Fourth and fifth grade students at Washington S.T.E.M. spent the day engaging in successive interactive lessons taught by Science from Scientists, a Boston nonprofit which describes its mission as improving the attitudes and aptitudes of grades 4 to 8 in science, technology, engineering and math.
Science from Scientists teaches at Washington S.T.E.M. twice a month, with 18 visits a year. Instructors from the nonprofit have been teaching at the school for three years, and it is the only Lynn school that receives instruction from them.
But School Superintendent Dr. Patrick Tutwiler said there are plans to expand within the district the program, which brings scientists to the classroom to teach hands-on engaging lessons. Not only are kids taught in class during the visits, there’s pre-work students do in classrooms, with ensuing days including more work and an assessment on the material.
On Thursday, students learned about celestial mechanics and objects in space, including the different phases of the moon.
“There’s real value in having people from the industry come and engage kids in learning experiences that are tied to and aligned with standards,” said Tutwiler, who also attended the lesson.
The stop in Lynn was one of the events planned for Peyser to celebrate the statewide STEM week. Peyser said the effort includes visiting schools like Washington S.T.E.M. and seeing more elaborate ways of delivering instruction.
It’s pretty unusual to have a STEM-focused school like Washington, Peyser said, especially at the elementary level, which ensures that STEM is the center of their academic experience rather than an add-on.
“The economy is driven so much by STEM, in Massachusetts especially, more so than any other state in the country,” Peyser said. “For young people to have opportunity in their lives to be able to pursue them, especially in communities like Lynn where you have a fairly high percentage of students coming from low-income families, students of color who are underrepresented in these fields, this is critical for them to create opportunities for themselves and their families.”
Erika Angle, the CEO of Science from Scientists, founded the nonprofit in 2002 as a way to give back and get kids excited in science. She said the lessons are developed not only to be engaging around STEM topics, but also to promote interpersonal communication, thinking and the ability to ask intelligent questions.

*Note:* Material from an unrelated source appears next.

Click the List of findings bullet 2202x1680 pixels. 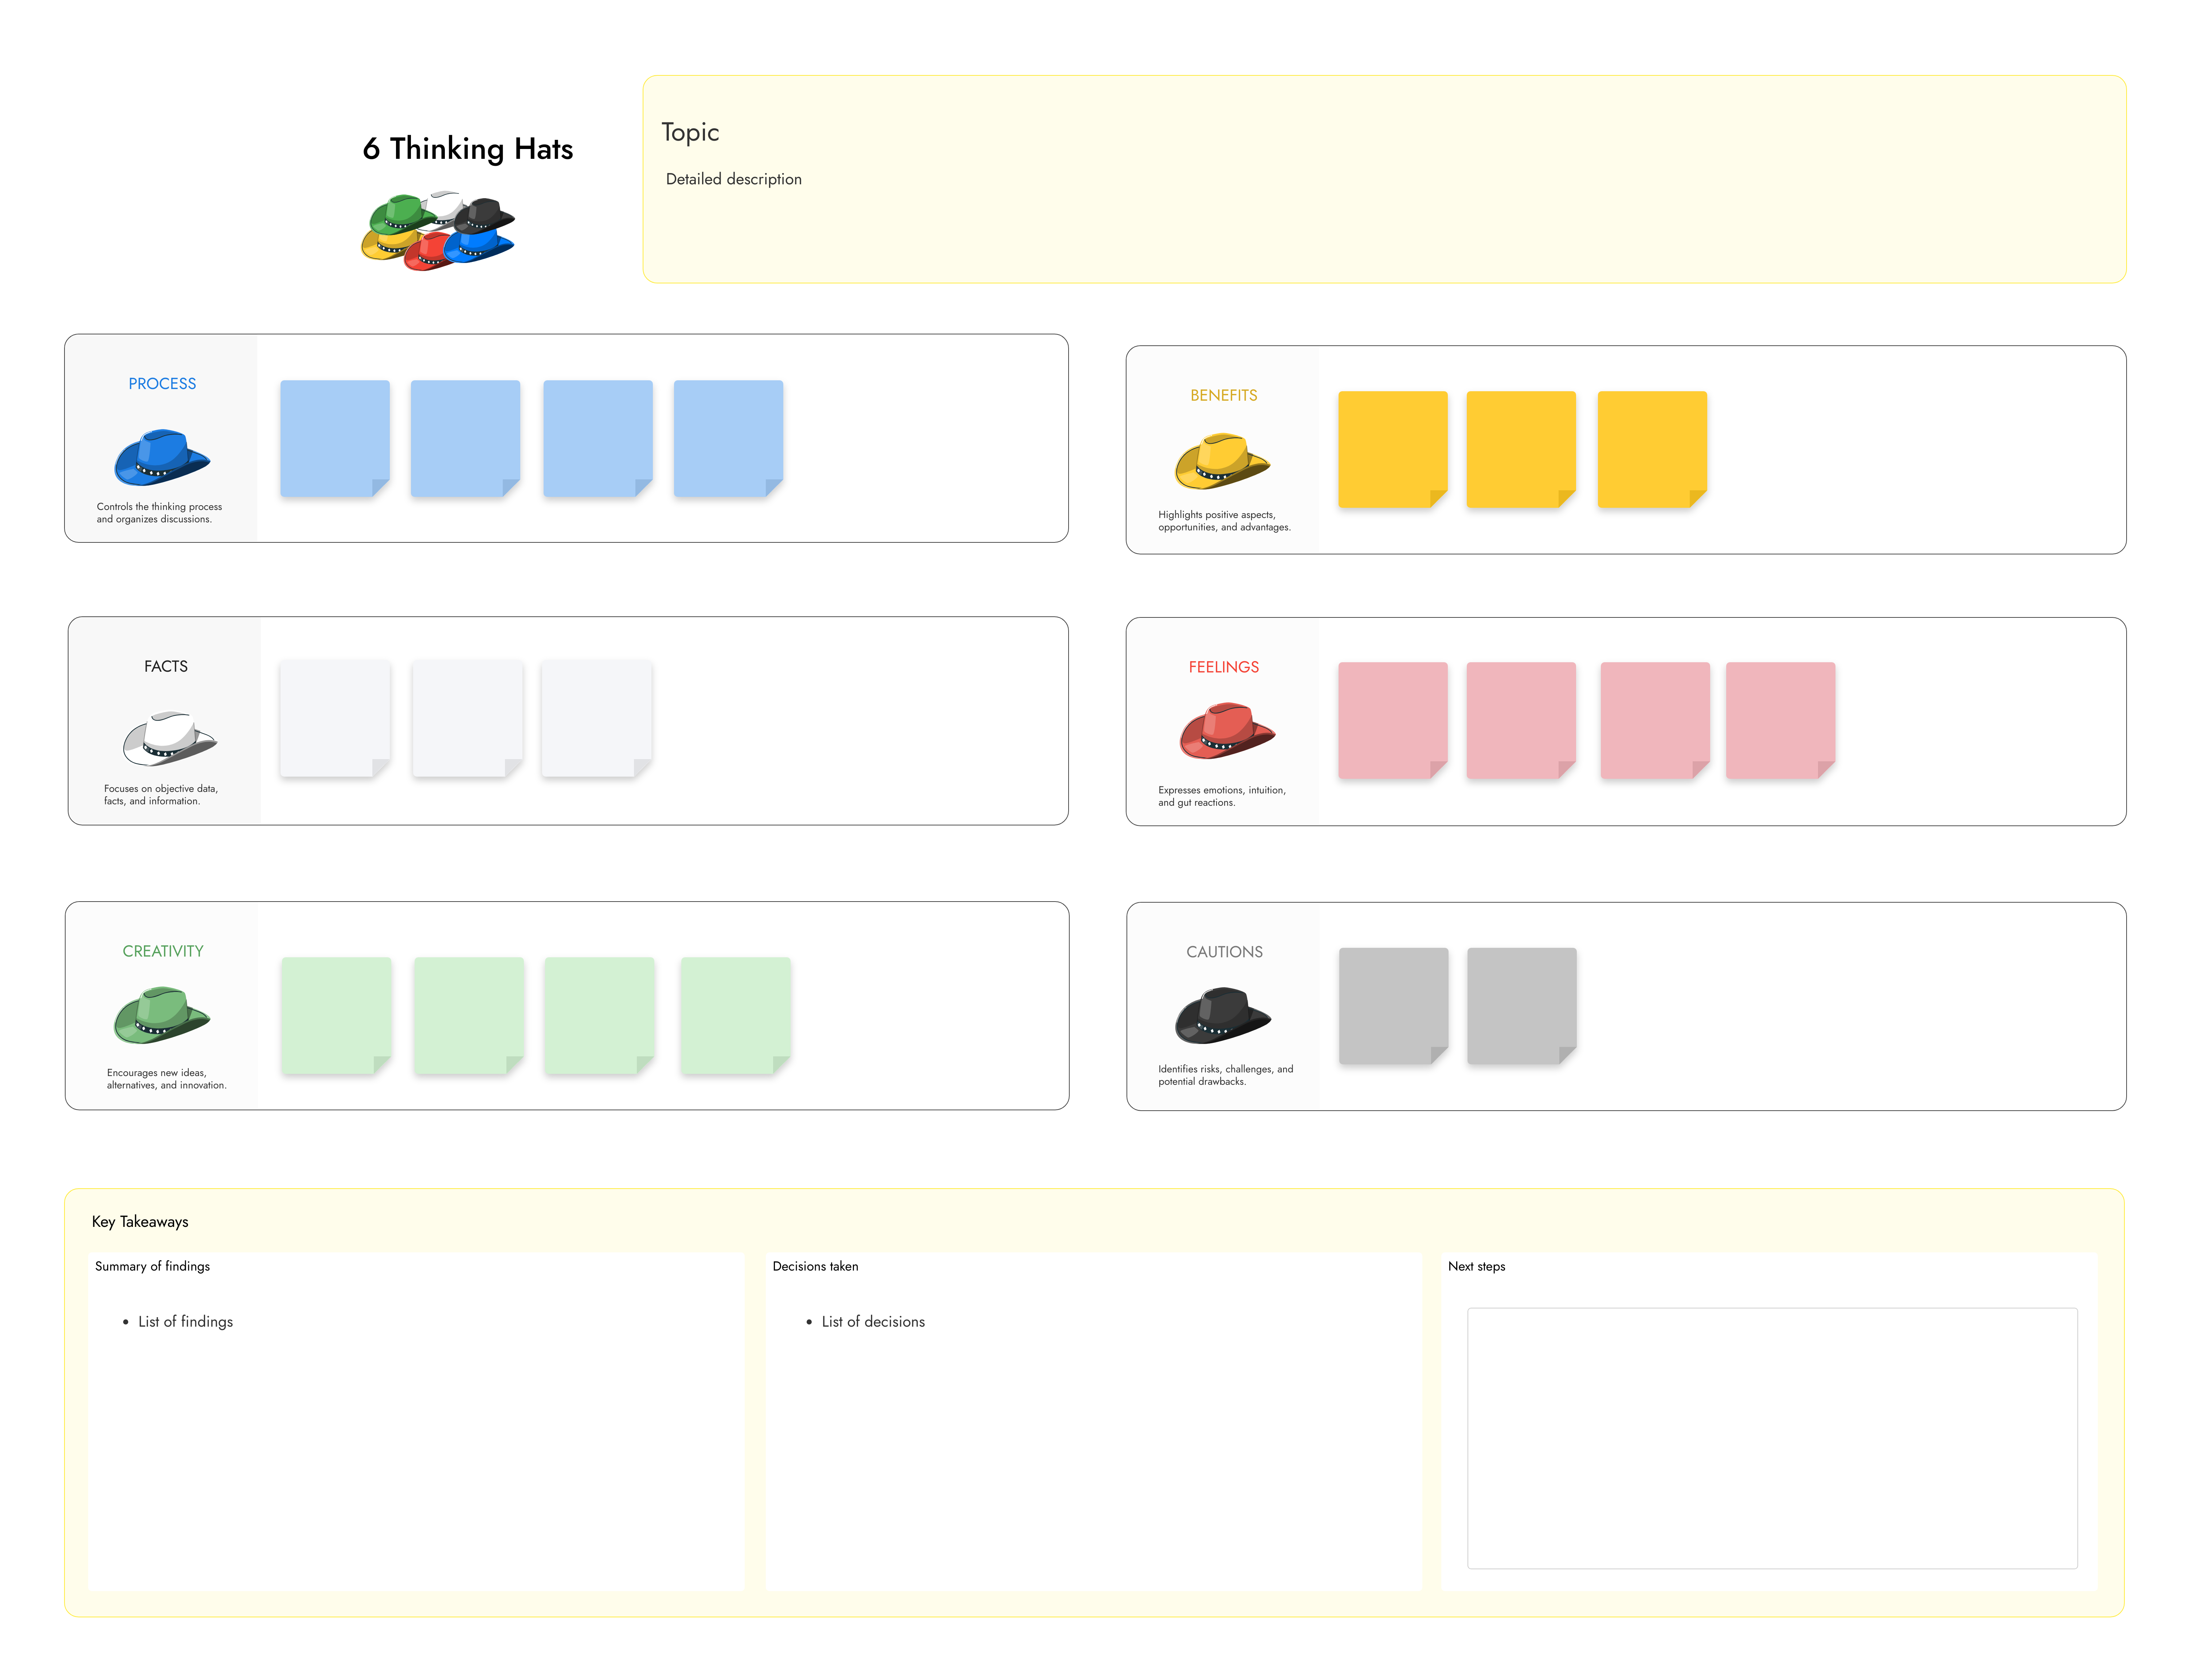click(x=185, y=1321)
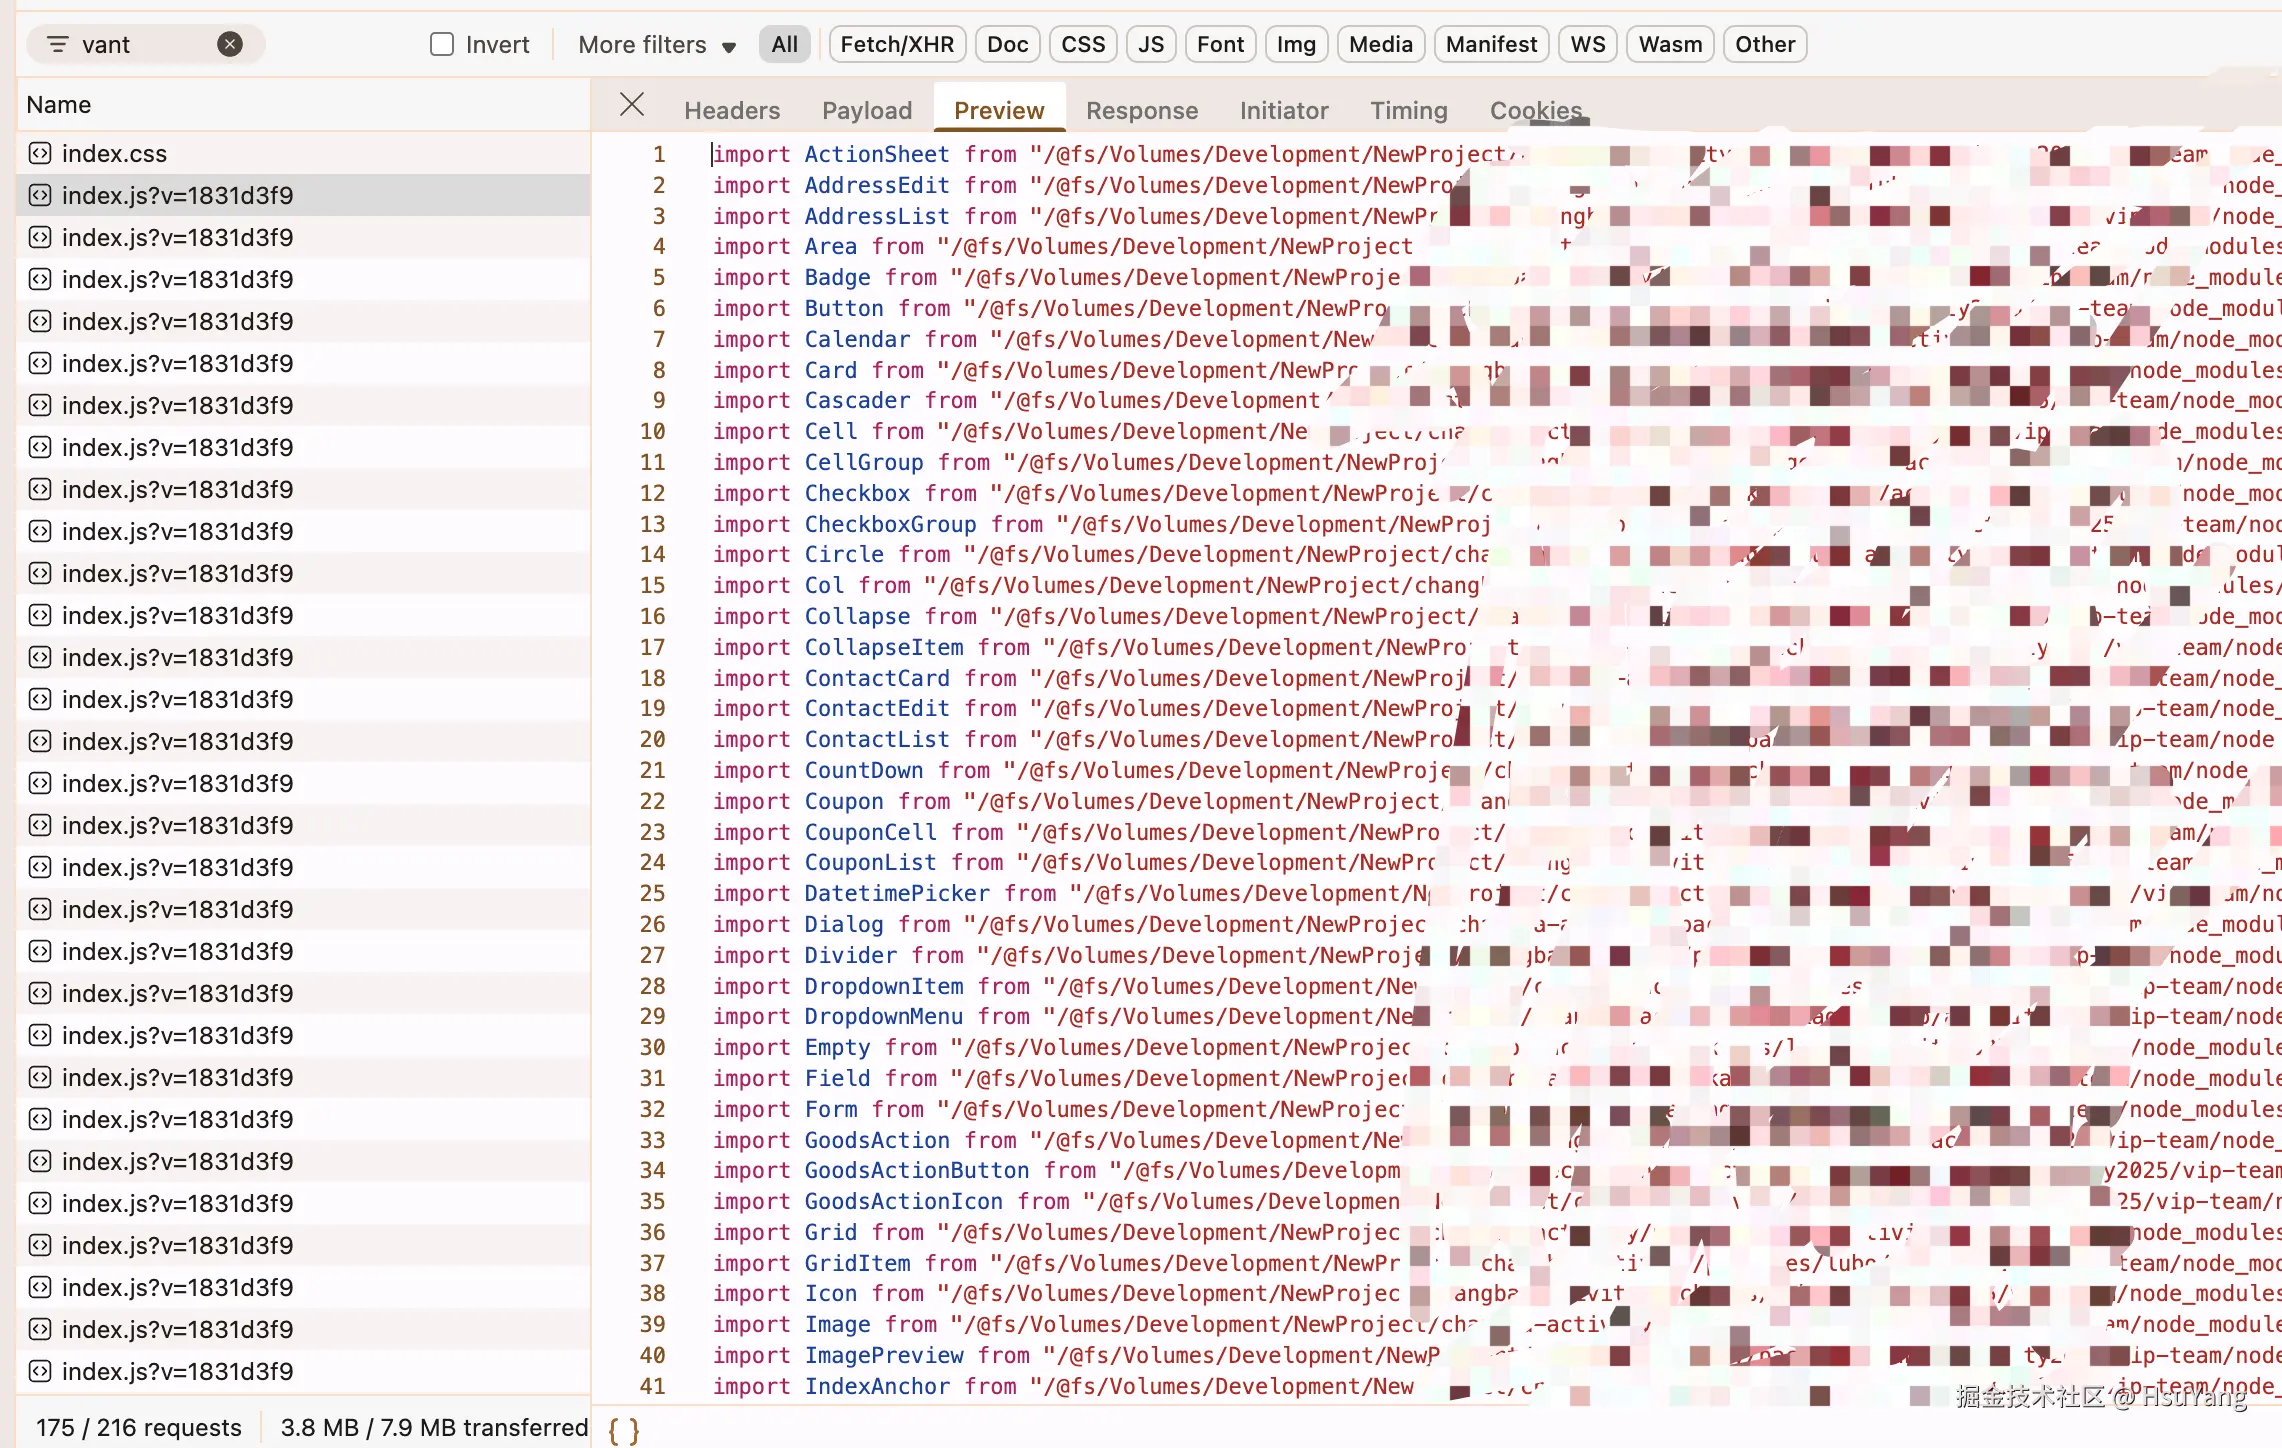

“The point is to arm them with the right life skills to be constructive members of society,” Angle said. “We want people to love science, but we also want them to see skills they’re going to learn are going to be applicable no matter what career they choose.”
Anthony Frye, principal of Washington S.T.E.M., said the program allows the kids to learn in a different way, adding that the respect and collaboration piece is important.
Lia Stelljes, K-12 assistant director of curriculum and instruction for science, worked with Science from Scientists to choose lessons that were aligned with standards.
Frye said the school met its accountability targets last year. The school still has space to grow, he said, but the test scores showed that the kids were retaining what’s being provided to them.
State Sen. Brendan Crighton (D-Lynn) attended the lesson and said it was a great opportunity to see the STEM program in Lynn.
“It has really inspired these students to not be afraid of math and science but to be excited about it,” Crighton said. “It’s a program that many legislators care about and hopefully, we can increase it to additional schools and school districts.”